Exercise prompt: In the records below, find the line containing "Click the Microsoft four-square logo". Restate it and all the lines after it exactly, and omit the rest.

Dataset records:
+ + +

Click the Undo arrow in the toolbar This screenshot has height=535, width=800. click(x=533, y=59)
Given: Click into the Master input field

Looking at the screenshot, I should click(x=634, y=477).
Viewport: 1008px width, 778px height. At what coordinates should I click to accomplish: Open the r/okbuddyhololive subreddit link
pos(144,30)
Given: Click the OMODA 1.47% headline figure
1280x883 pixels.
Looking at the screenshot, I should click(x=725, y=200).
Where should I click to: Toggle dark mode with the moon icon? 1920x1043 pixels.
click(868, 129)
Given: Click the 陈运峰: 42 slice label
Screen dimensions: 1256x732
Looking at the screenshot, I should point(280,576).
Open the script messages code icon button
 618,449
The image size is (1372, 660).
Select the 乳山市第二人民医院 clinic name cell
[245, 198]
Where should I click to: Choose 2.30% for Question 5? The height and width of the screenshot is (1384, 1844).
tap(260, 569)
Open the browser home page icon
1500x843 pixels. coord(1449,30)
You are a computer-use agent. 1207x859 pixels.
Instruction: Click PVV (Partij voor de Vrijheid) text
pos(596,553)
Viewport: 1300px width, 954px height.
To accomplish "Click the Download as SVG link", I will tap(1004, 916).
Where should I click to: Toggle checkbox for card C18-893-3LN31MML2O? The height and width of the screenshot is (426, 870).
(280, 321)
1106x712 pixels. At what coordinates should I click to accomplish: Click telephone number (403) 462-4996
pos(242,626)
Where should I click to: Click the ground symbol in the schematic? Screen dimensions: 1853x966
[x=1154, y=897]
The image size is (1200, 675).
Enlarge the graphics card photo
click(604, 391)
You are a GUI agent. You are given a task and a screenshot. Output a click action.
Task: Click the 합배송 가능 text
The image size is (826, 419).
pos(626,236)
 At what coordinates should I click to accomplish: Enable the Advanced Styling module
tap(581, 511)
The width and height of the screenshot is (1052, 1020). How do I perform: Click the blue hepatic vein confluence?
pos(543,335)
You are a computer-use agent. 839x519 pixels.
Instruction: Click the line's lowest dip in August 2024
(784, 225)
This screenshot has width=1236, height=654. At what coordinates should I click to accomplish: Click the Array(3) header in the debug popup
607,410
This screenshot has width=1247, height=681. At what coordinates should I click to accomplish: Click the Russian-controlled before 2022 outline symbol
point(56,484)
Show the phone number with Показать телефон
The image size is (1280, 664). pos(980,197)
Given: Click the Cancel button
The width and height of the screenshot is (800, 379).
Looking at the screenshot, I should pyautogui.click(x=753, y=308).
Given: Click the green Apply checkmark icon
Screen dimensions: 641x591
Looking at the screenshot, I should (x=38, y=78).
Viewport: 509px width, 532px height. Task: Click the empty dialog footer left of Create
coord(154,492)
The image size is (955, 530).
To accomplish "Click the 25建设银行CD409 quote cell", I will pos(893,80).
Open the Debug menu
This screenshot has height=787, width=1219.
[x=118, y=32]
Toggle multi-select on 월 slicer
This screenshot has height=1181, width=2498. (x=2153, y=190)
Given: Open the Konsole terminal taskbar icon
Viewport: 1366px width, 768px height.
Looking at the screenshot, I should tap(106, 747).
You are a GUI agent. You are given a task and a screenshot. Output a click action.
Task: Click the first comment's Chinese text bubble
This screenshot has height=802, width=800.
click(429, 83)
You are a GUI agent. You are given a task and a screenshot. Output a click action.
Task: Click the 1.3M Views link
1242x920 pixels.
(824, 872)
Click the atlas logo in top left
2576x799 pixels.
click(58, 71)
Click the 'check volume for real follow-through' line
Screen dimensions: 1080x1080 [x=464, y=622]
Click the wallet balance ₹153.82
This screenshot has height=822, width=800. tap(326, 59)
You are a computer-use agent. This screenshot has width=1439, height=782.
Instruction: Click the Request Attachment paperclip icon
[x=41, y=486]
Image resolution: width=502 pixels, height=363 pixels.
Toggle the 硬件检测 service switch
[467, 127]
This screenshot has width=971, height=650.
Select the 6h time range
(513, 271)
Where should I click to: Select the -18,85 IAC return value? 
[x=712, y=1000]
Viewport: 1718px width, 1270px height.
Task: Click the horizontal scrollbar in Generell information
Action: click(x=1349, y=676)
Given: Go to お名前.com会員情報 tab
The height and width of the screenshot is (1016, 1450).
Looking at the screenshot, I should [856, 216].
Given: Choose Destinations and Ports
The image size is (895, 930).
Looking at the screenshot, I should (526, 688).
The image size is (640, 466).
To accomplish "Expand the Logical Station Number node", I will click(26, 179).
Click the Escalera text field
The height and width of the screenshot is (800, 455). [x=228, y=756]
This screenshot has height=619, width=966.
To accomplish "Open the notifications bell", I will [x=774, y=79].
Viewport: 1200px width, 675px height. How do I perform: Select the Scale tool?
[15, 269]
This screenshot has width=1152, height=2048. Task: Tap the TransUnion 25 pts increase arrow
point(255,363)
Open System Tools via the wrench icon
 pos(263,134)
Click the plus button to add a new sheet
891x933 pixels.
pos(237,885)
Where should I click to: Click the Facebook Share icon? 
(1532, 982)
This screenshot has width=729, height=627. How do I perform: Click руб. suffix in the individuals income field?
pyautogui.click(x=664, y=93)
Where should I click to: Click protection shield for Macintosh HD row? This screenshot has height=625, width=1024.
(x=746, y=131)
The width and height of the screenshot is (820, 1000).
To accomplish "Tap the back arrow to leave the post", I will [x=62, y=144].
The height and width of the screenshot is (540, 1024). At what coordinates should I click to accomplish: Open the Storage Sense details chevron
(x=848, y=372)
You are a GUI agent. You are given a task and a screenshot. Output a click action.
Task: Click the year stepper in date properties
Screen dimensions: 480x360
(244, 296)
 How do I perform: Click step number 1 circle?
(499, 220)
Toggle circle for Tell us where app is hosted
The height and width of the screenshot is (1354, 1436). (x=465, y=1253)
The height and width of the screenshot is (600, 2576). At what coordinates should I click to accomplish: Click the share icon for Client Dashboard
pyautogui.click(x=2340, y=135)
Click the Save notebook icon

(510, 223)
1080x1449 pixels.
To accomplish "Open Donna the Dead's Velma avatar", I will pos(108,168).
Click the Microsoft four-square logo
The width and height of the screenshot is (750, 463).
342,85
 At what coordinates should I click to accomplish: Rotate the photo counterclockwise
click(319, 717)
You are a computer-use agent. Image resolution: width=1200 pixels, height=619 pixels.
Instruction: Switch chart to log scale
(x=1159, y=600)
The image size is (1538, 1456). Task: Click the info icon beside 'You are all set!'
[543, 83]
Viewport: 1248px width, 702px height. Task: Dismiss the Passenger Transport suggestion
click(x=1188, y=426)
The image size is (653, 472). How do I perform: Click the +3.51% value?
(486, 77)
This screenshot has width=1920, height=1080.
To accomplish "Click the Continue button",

+ + +

Exercise response:
Click the Microsoft four-square logo
The width and height of the screenshot is (750, 463).
342,85
 At what coordinates should I click to accomplish: Rotate the photo counterclockwise
click(319, 717)
You are a computer-use agent. Image resolution: width=1200 pixels, height=619 pixels.
Instruction: Switch chart to log scale
(x=1159, y=600)
The image size is (1538, 1456). Task: Click the info icon beside 'You are all set!'
[543, 83]
Viewport: 1248px width, 702px height. Task: Dismiss the Passenger Transport suggestion
click(x=1188, y=426)
The image size is (653, 472). How do I perform: Click the +3.51% value?
(486, 77)
This screenshot has width=1920, height=1080.
To accomplish "Click the Continue button",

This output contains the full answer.